### DIRECTIONS FOR THIS TASK
All of the records should be restated word for word.
________________________________________
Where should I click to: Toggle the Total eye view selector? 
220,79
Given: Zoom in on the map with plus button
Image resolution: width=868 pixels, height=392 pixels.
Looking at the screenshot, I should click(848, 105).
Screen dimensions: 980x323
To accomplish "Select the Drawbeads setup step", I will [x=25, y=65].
________________________________________
### TASK RESPONSE
Where should I click to: Toggle the Total eye view selector? 
220,79
Given: Zoom in on the map with plus button
Image resolution: width=868 pixels, height=392 pixels.
Looking at the screenshot, I should click(848, 105).
Screen dimensions: 980x323
To accomplish "Select the Drawbeads setup step", I will [x=25, y=65].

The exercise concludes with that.